**GOAL OF THE EXERCISE**
Output the material exactly, keeping every line intact.

**INPUT MATERIAL**
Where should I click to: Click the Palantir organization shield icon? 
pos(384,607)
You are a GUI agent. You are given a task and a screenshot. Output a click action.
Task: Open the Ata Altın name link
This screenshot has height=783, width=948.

**RESPONSE BELOW**
Where should I click to: Click the Palantir organization shield icon? 
pos(384,607)
You are a GUI agent. You are given a task and a screenshot. Output a click action.
Task: Open the Ata Altın name link
This screenshot has height=783, width=948.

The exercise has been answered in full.